GOAL OF THE EXERCISE:
Switch "Instruction" to "Directive" in all the entries below and write them out again with nothing else altered, omitting the pictures.

Entries for locating words and elements

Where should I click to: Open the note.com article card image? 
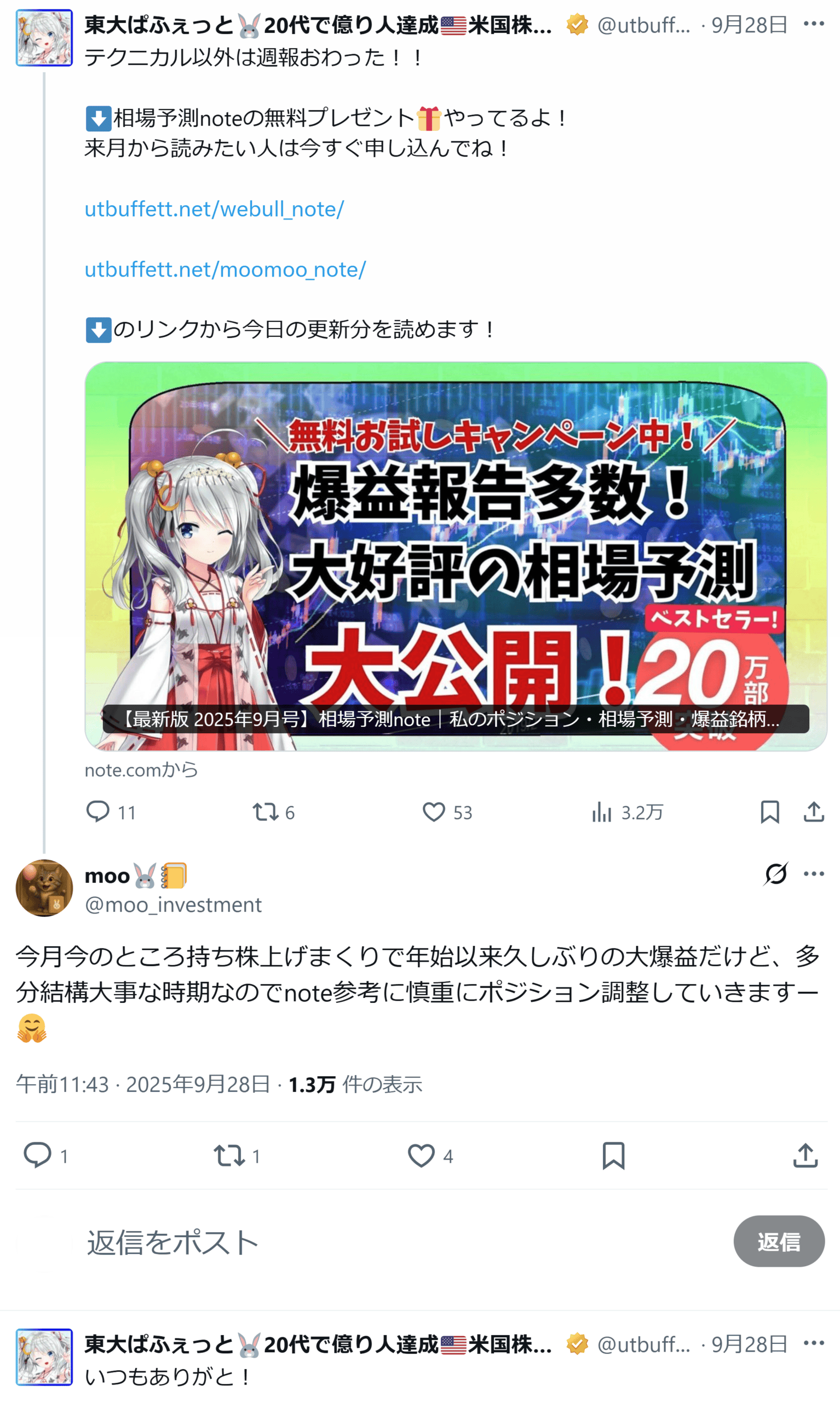(x=456, y=556)
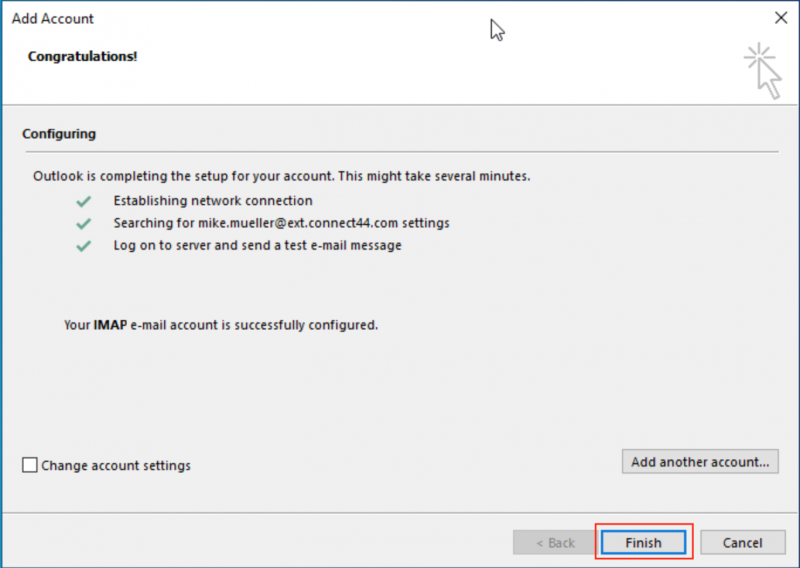This screenshot has height=568, width=800.
Task: Click the successfully configured status message
Action: 220,325
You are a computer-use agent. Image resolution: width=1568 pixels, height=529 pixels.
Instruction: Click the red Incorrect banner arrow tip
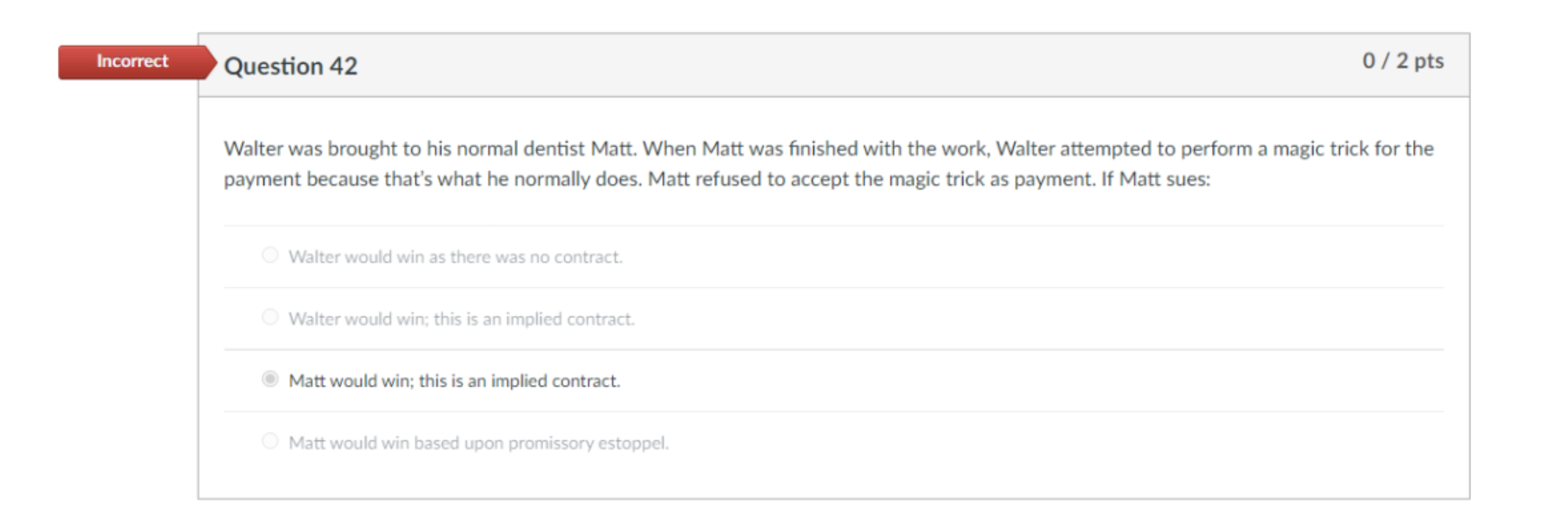click(x=215, y=62)
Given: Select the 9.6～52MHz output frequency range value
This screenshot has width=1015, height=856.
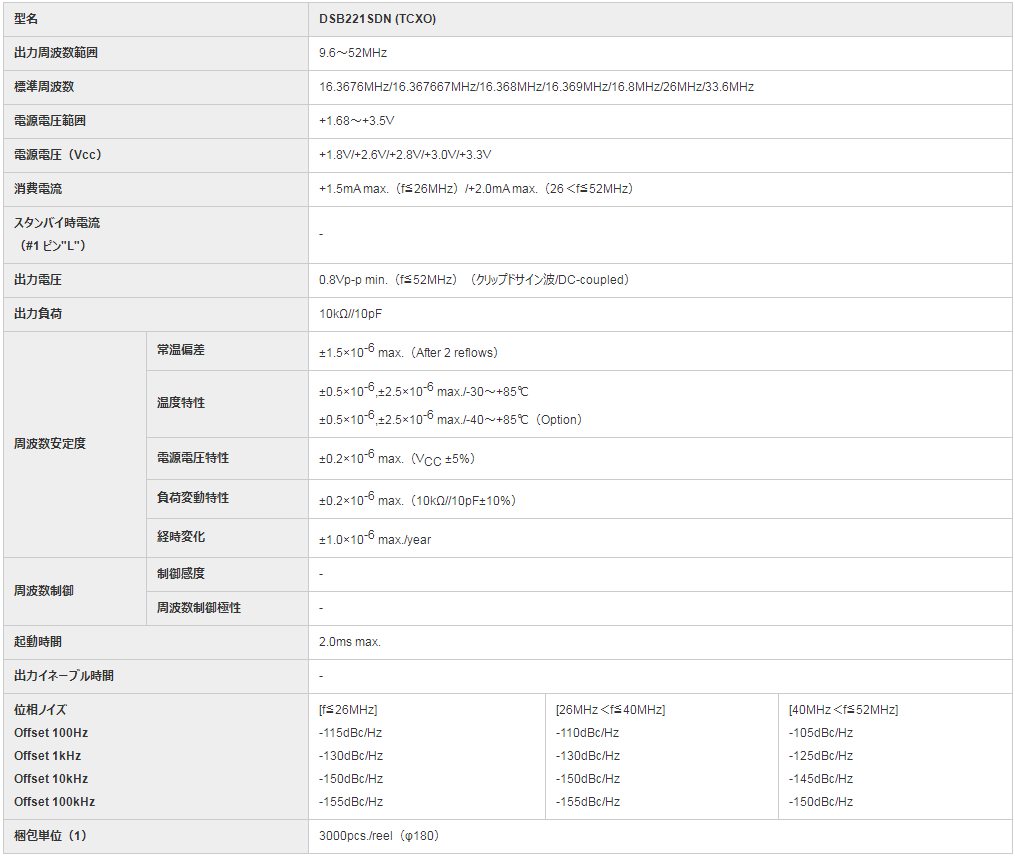Looking at the screenshot, I should 353,52.
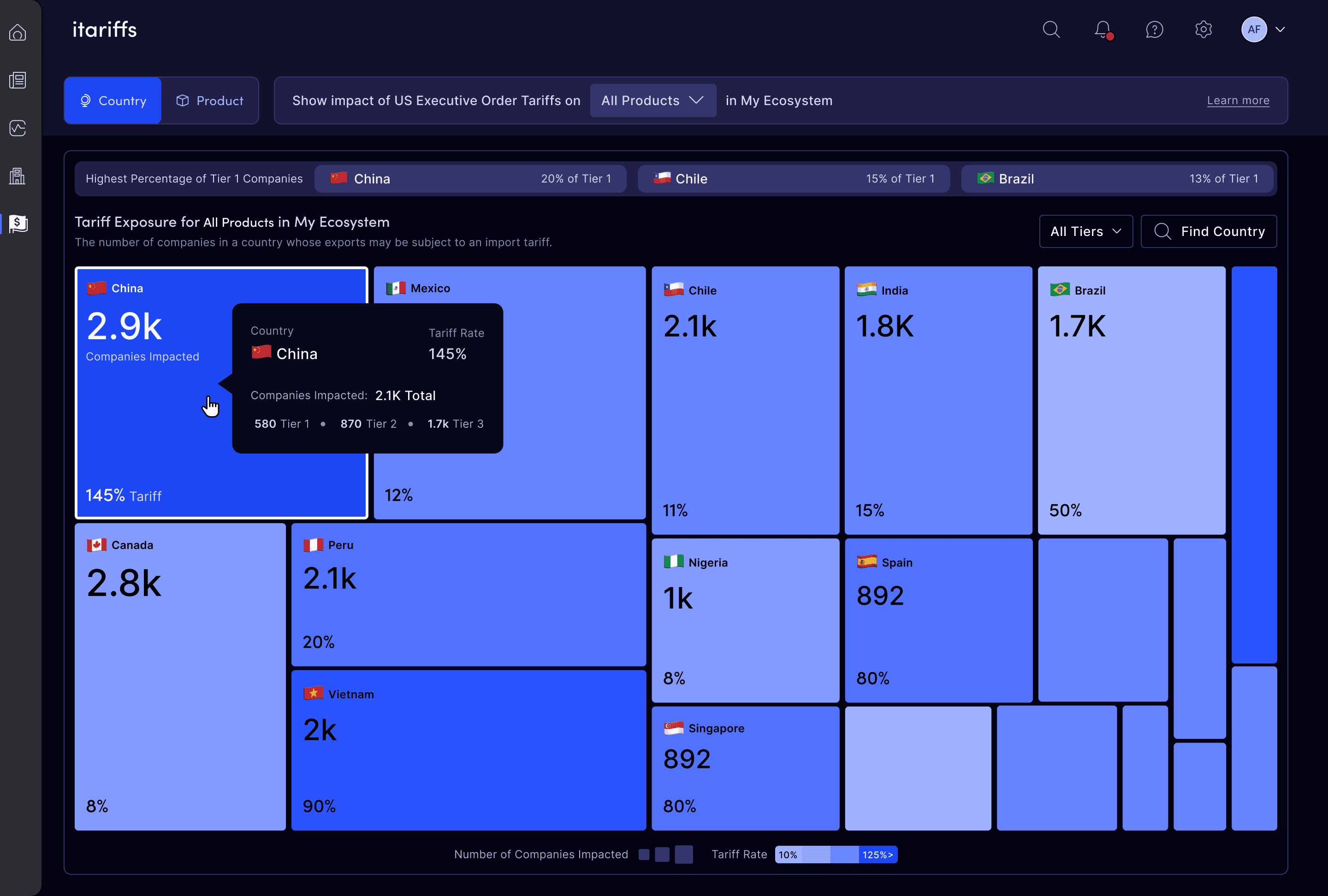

EXERCISE OUTPUT:
Where should I click to: Open the note.com article card image? 
(x=456, y=556)
This screenshot has height=568, width=800.
Task: Click the successfully configured status message
Action: 220,325
You are a computer-use agent. Image resolution: width=1568 pixels, height=529 pixels.
Directive: Click the red Incorrect banner arrow tip
click(x=215, y=62)
Given: Select the 9.6～52MHz output frequency range value
This screenshot has width=1015, height=856.
Looking at the screenshot, I should 353,52.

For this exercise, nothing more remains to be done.